Saturday, April 9, 2011

Start porting some of OpenGL SuperBible classes to clojure

My hard copy book of The Joy of Clojure finally came in, and I feel reinvigorated to start programming in my spare time.  As I've been reading the SuperBible book, I realize that it is very much geared towards using its built in classes.  For example, it uses a GLShaderManager class to handle a lot of the shader programs, and it has its own library that deals with a lot of the math basics.

Since I want to do this in clojure, I'm going to have to port or at least heavily borrow from these C++ classes in order to use them.  It's also been about 2 months since I've touched any clojure code, and it's already gotten quite rusty.  For example, while reading through the Joy of Clojure book, I already forgot the differences between map, apply and reduce.  So I hopefully porting the C++ classes to clojure will be a good way to refreshen my clojure.

I'm still not sure what the best way to do this will be.  On one hand, it might be better to port it to Java first, and then make clojure wrappers around it.  If I do that, more people will be able to benefit from it, and I could also in theory use jython or Scala with it if I wanted (not that I know Scala that well).  On the other hand, I think that will not only be more work, there might be stuff lost in translation.  Just like how the Bible got corrupted by going from Aramaic to Latin to English, so too I think would going from C++ to Java to clojure.  That being said, I'll have to deal with Java at some level since I will be using lwjgl as my interface to OpenGL.

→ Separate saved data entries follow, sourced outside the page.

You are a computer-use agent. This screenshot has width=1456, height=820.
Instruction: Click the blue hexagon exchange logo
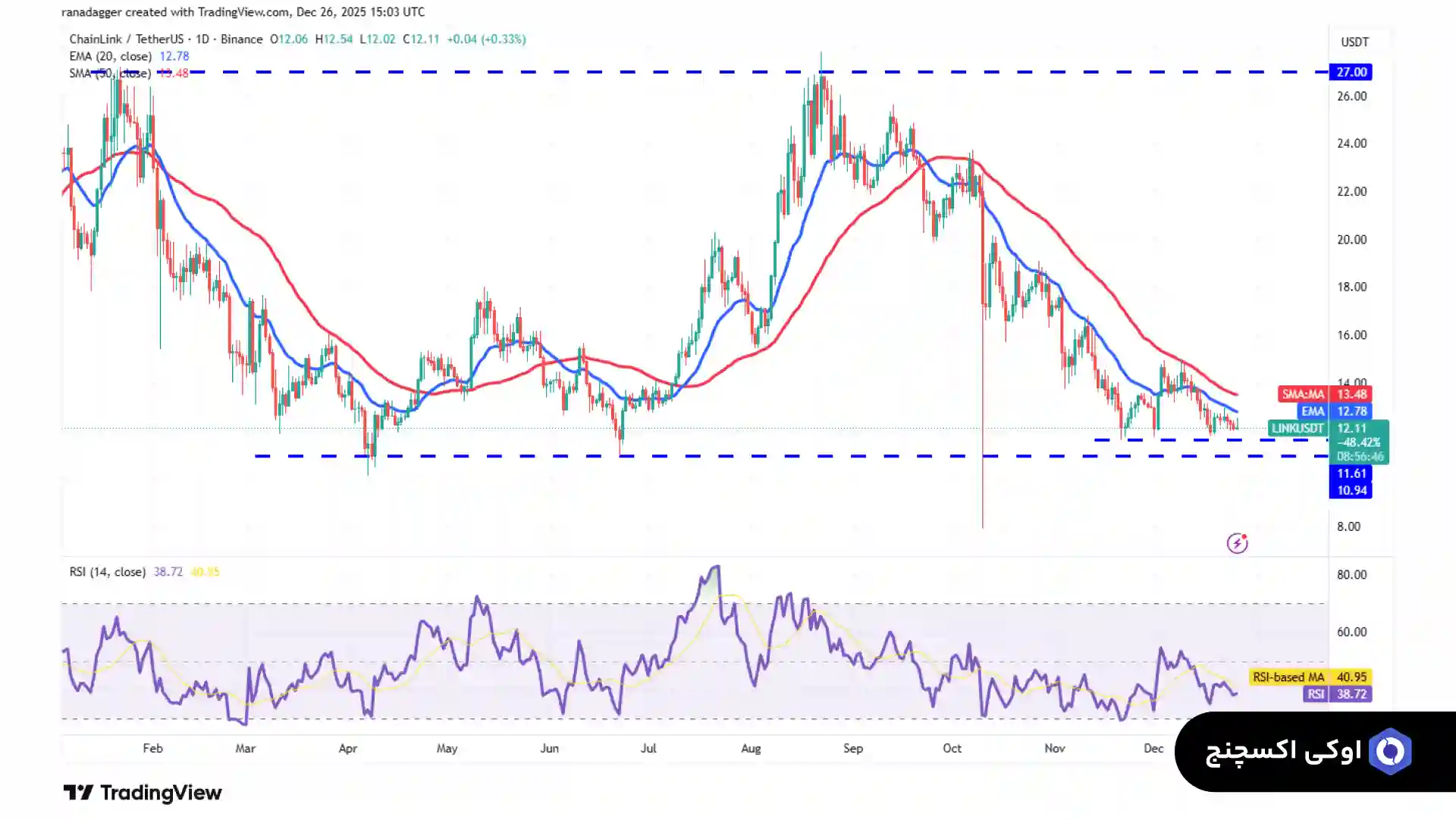[x=1391, y=752]
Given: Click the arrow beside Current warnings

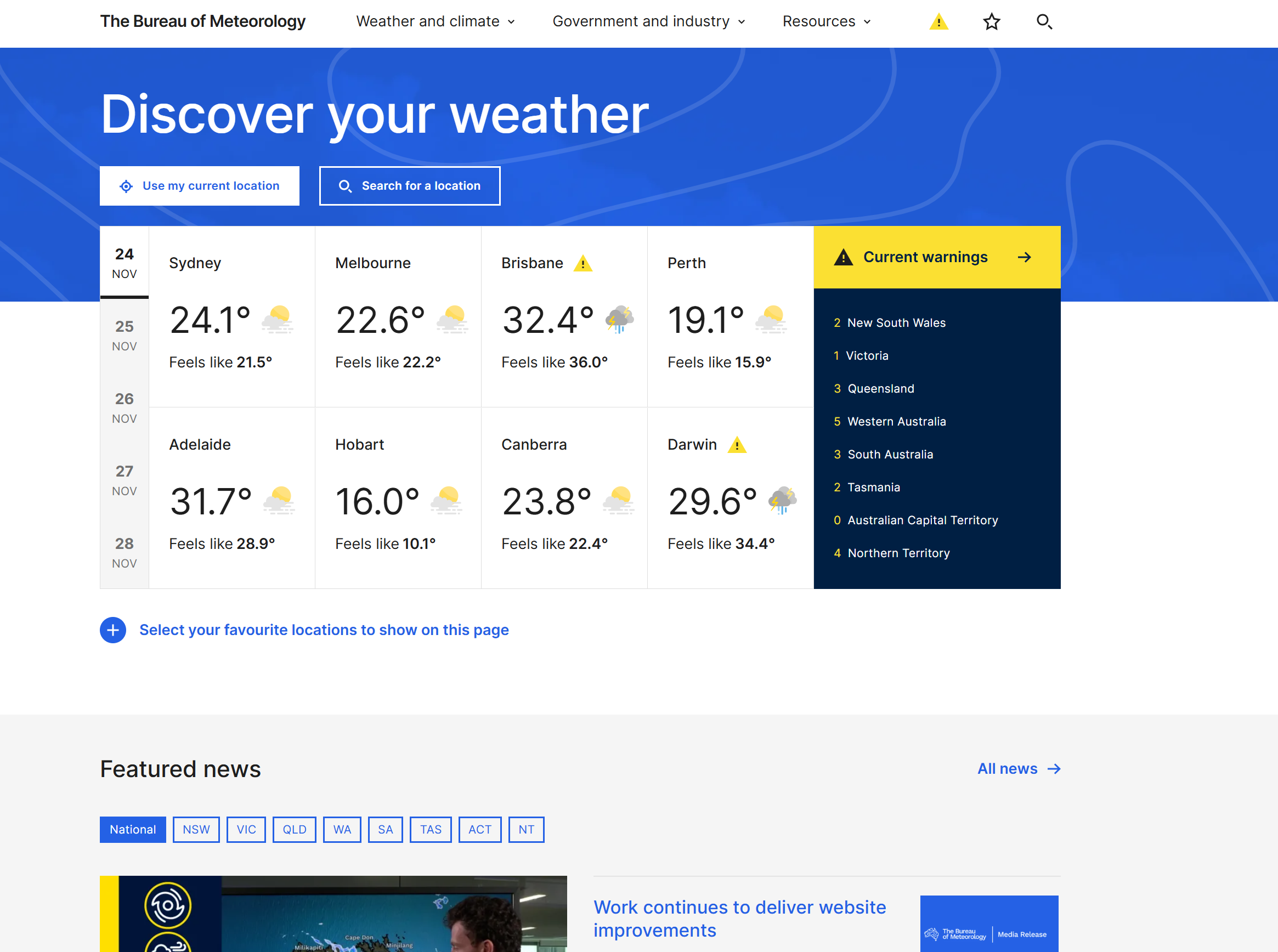Looking at the screenshot, I should point(1025,257).
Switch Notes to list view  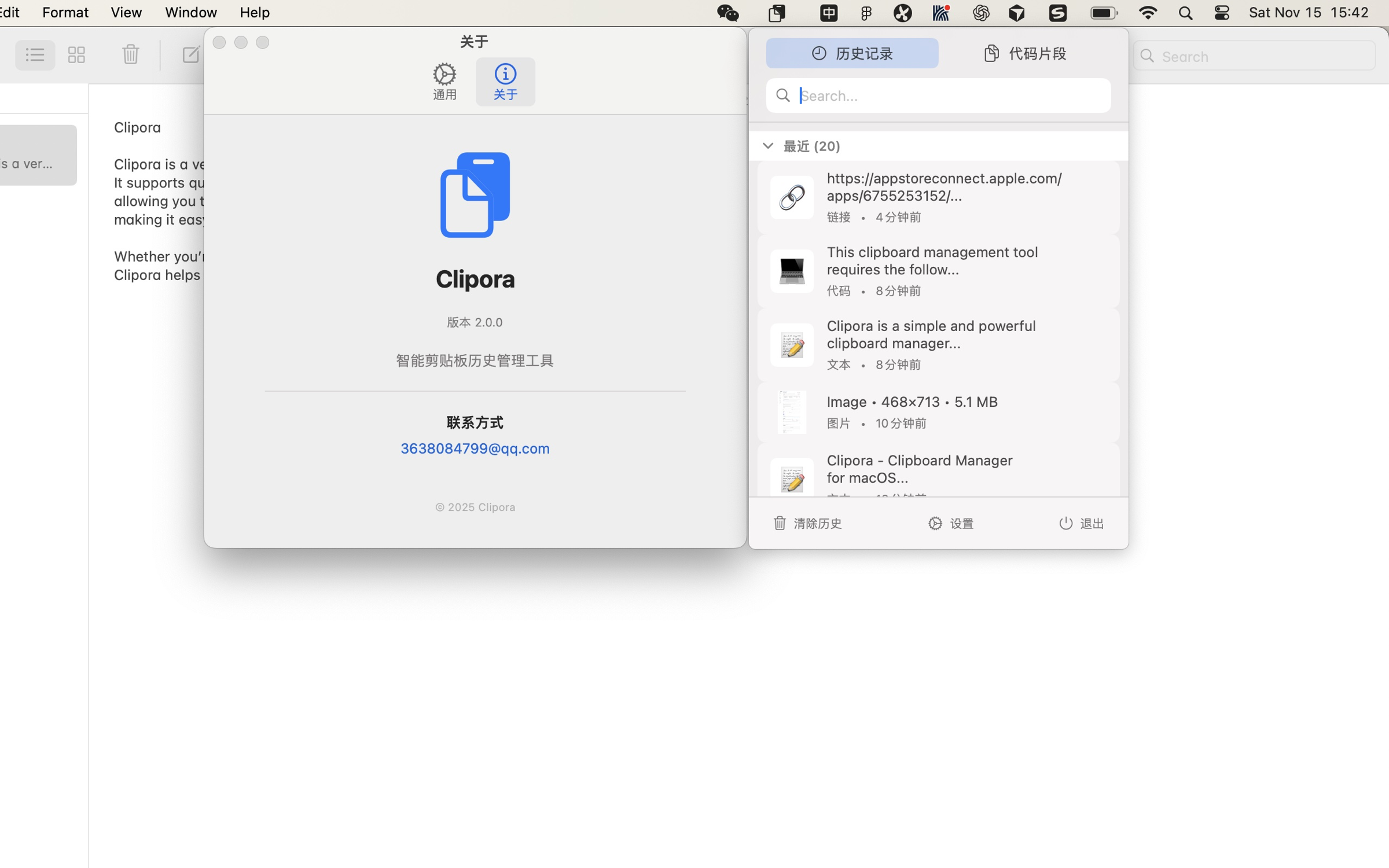(35, 55)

So starting today, I'll start work on this port in my sojourner project.  Which by the way, I've totally forgotten how to use leiningen with.  I started looking at cake, but its Windows support seems to be a little iffy, even though I dislike Windows.  Speaking of which, I might also throw Chakra on my main desktop, as its a more user-friendly version of Arch linux.  My other option is throwing Sabayon.  I really want to use a rolling-release style of linux rather than point release versions since upgrading almost inevitably winds up breaking something pretty badly.